Le secteur manufacturier canadien s'est développé pour un sixième mois consécutif en juin, mais les pressions les plus fortes sur les coûts depuis près de quatre ans et l'aggravation des tensions commerciales avec les États-Unis menacent de freiner la reprise.
Le secteur manufacturier canadien a enregistré une expansion pour un sixième mois consécutif en juin, porté par une hausse de la production et des embauches, bien que les coûts des intrants aient grimpé au rythme le plus rapide depuis près de quatre ans en raison des perturbations d'approvisionnement et des tarifs douaniers américains.
« La croissance est encore en partie tirée par le stockage, car les entreprises et leurs clients continuent de faire face à d'importantes perturbations du côté de l'offre », a déclaré Paul Smith, directeur économique chez S&P Global Market Intelligence.
L'indice PMI manufacturier S&P Global Canada est passé à 53,0 contre 52,9 en mai, restant au-dessus du seuil de 50 qui sépare l'expansion de la contraction. Le sous-indice de l'emploi a grimpé à 51,9, son plus haut niveau depuis octobre 2024, les usines ayant recruté du personnel pour gérer l'augmentation des charges de travail. L'indice des prix des intrants est passé de 66,5 à 67,2, son plus haut niveau depuis juillet 2022, alimenté par la hausse des coûts de l'énergie, des dépenses de transport et des tarifs douaniers américains sur l'acier, l'aluminium et l'automobile.
Ces données apportent un certain réconfort aux décideurs canadiens après deux trimestres consécutifs de croissance négative, les chiffres du PIB d'avril laissant entrevoir une expansion annualisée supérieure à 2 % au deuxième trimestre. Mais la décision de l'administration Trump, le 1er juillet, de ne pas renouveler l'accord commercial AEUMC tant que des modifications ne seront pas apportées, ajoute une nouvelle incertitude à des perspectives déjà assombries par l'inflation des coûts liée aux tarifs douaniers et les perturbations des voies maritimes au Moyen-Orient.

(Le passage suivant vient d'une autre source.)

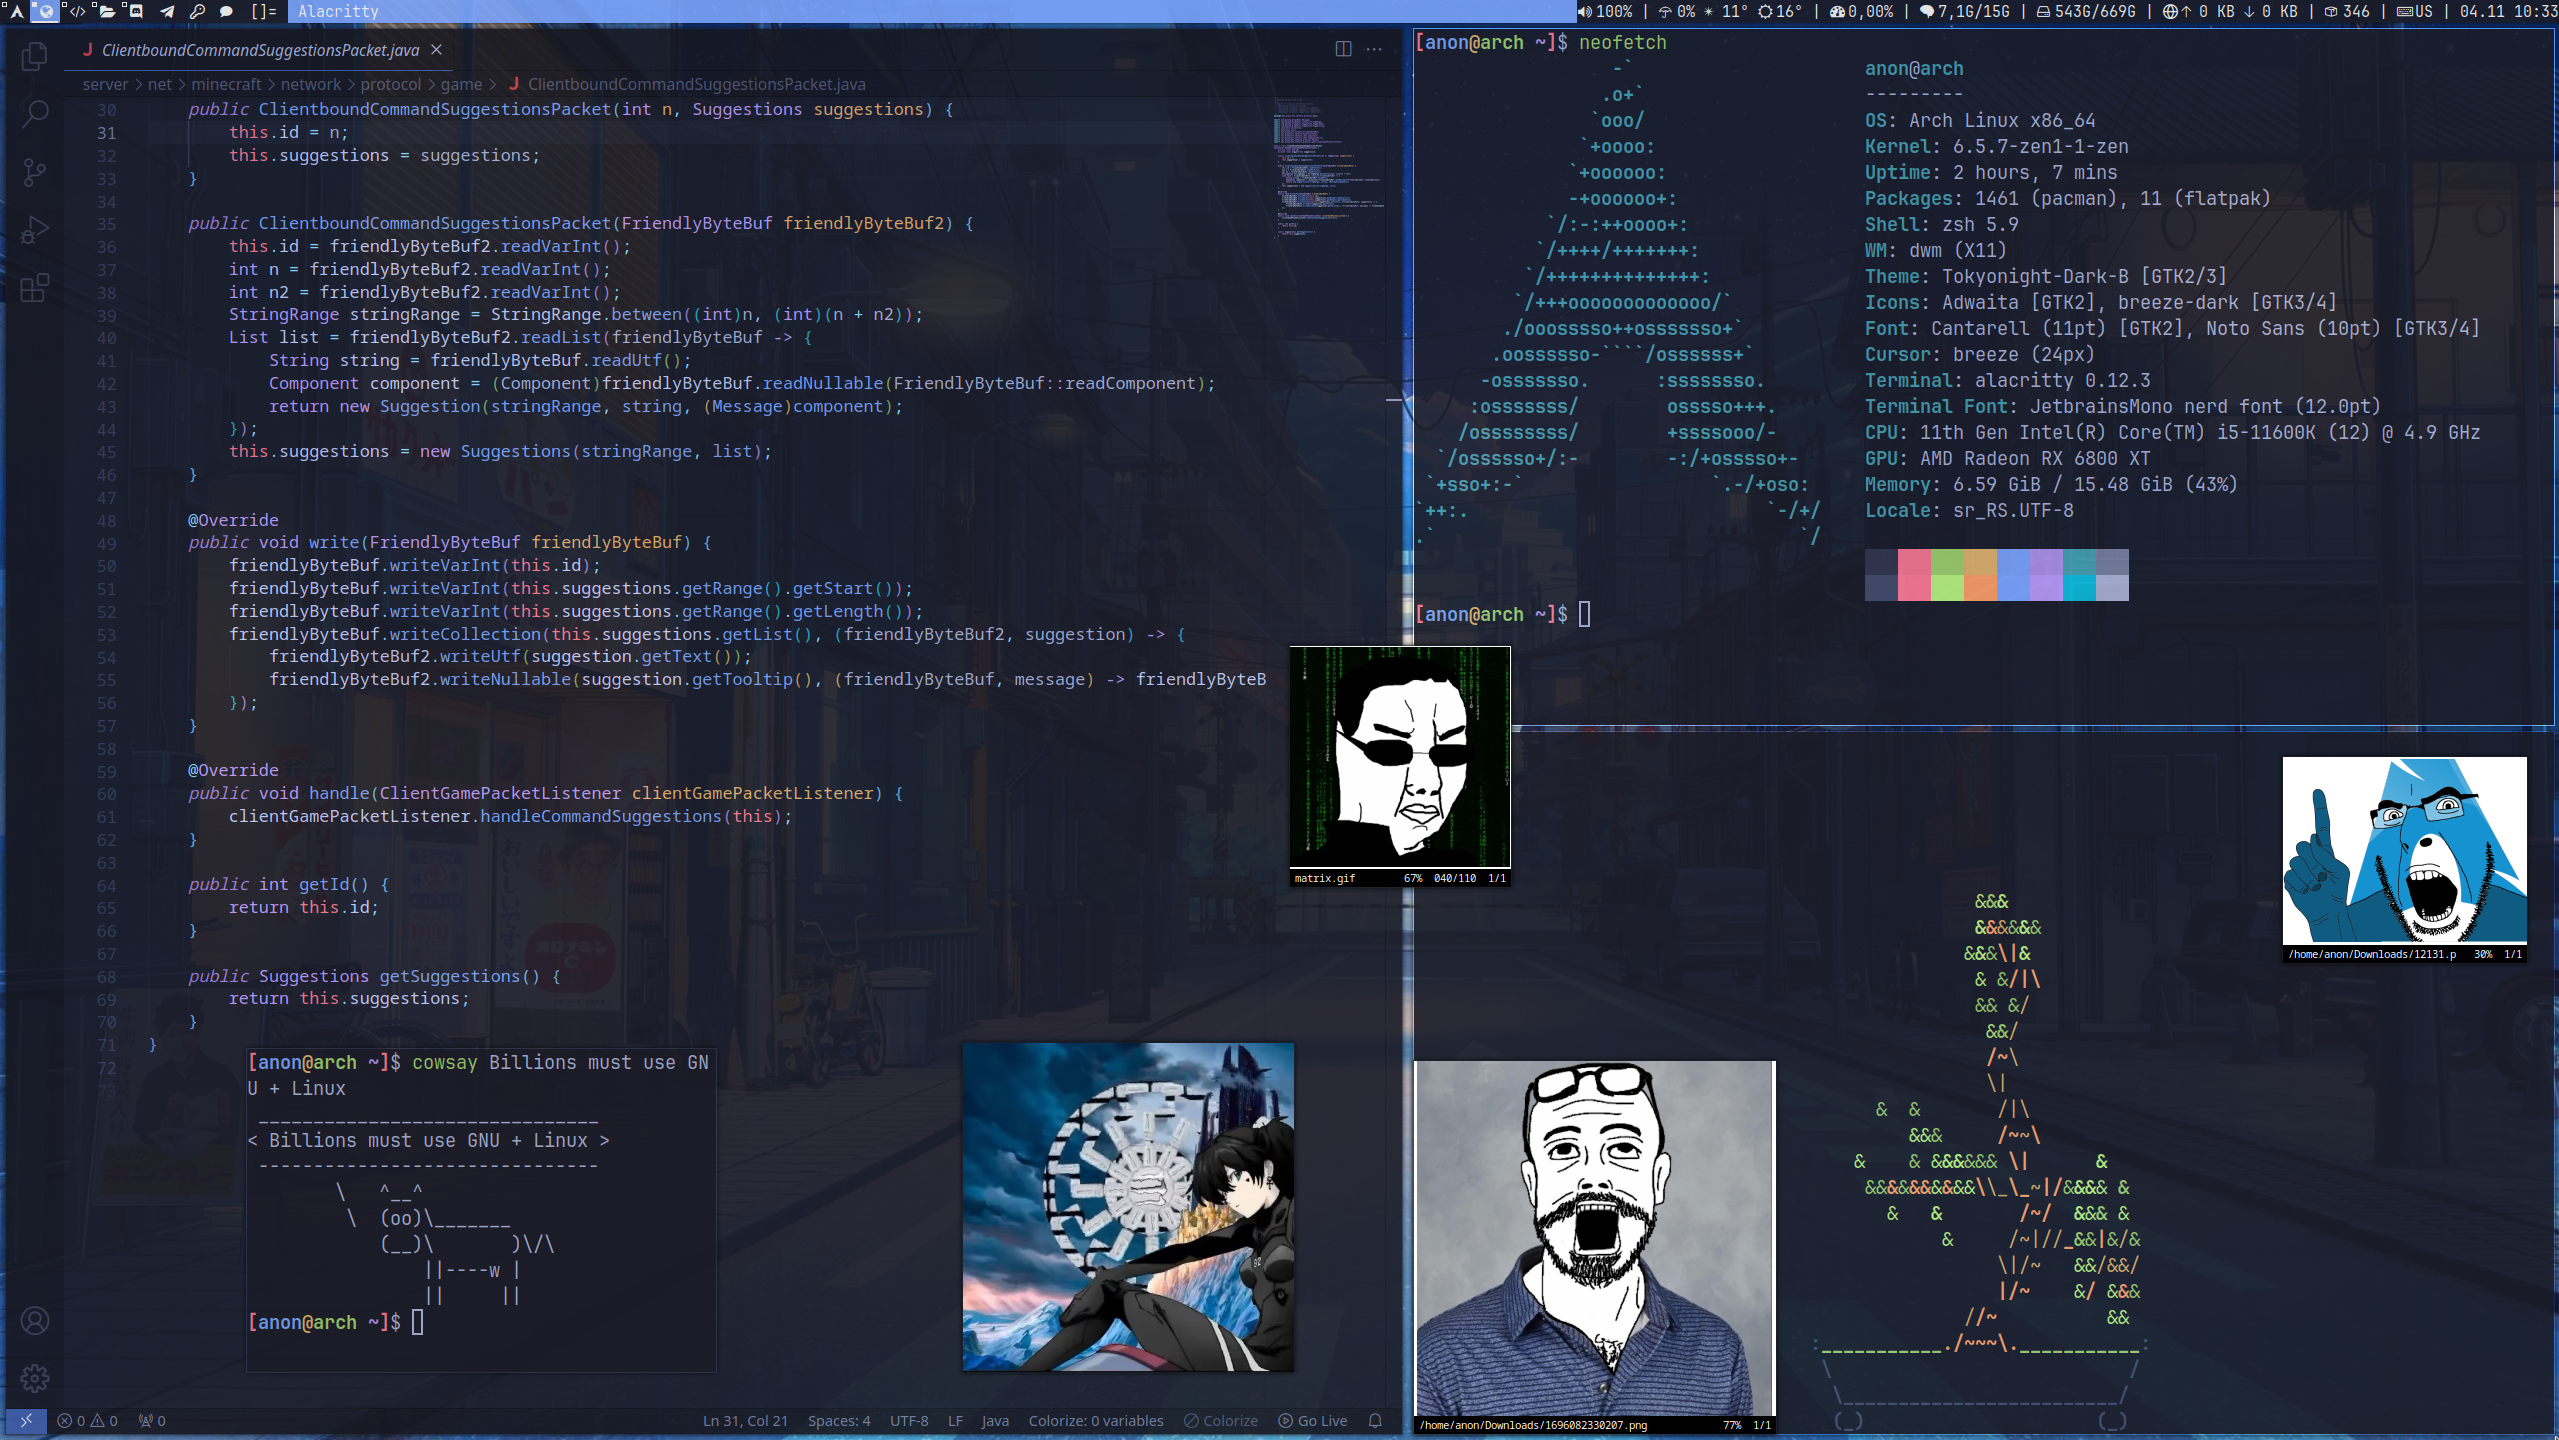Viewport: 2559px width, 1440px height.
Task: Open the Source Control view
Action: tap(34, 172)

Hausse des coûts des intrants alors que les chaînes d'approvisionnement s'étirent
Les délais de livraison des fournisseurs se sont allongés dans les proportions les plus importantes depuis septembre 2022, le conflit au Moyen-Orient ayant perturbé les routes maritimes mondiales, retardant les livraisons de matières premières et de biens intermédiaires. Ces retards liés à la guerre se sont ajoutés aux pressions existantes exercées par les tarifs douaniers américains sur des secteurs industriels clés du Canada, notamment l'acier, l'aluminium, l'automobile et les produits forestiers. Les données de Statistique Canada montrent que la production manufacturière a chuté de 1,2 % en avril par rapport à l'année précédente, tandis que les effectifs des usines ont reculé de 1 % sur la même période.
Malgré l'expansion de l'indice PMI global, la confiance des entreprises a glissé à son plus bas niveau depuis trois mois, selon S&P Global. « Les entreprises ont conservé un certain degré de confiance quant à la poursuite de la hausse de la production au cours de l'année à venir », note le rapport. « Cependant, les inquiétudes concernant la politique tarifaire américaine ont continué de peser sur la confiance. »
L'incertitude commerciale assombrit les perspectives
Le 1er juillet, l'administration Trump a annoncé qu'elle ne renouvellerait pas le traité commercial États-Unis-Mexique-Canada existant comme l'exigent les termes de l'accord, à moins que les partenaires commerciaux américains n'acceptent des modifications. Cette décision soumet le pacte à des examens annuels pendant une décennie, un changement qui, selon les économistes, maintiendra probablement l'incertitude des entreprises à des niveaux historiquement élevés.
La Banque du Canada a indiqué que les preuves d'une propagation de la hausse des prix de l'énergie à d'autres biens et services sont limitées, en partie parce que les entreprises hésitent à augmenter leurs prix compte tenu de la faiblesse économique sous-jacente. Pourtant, les données de l'IPM suggèrent que ce calcul pourrait être en train de changer. Les prix des intrants pour les propriétaires d'usines ont augmenté au rythme le plus rapide depuis près de quatre ans, même si les prix à la production — ce que les fabricants reçoivent pour leurs biens — se sont affaiblis à leur plus bas niveau en trois mois, comprimant les marges dans l'ensemble du secteur.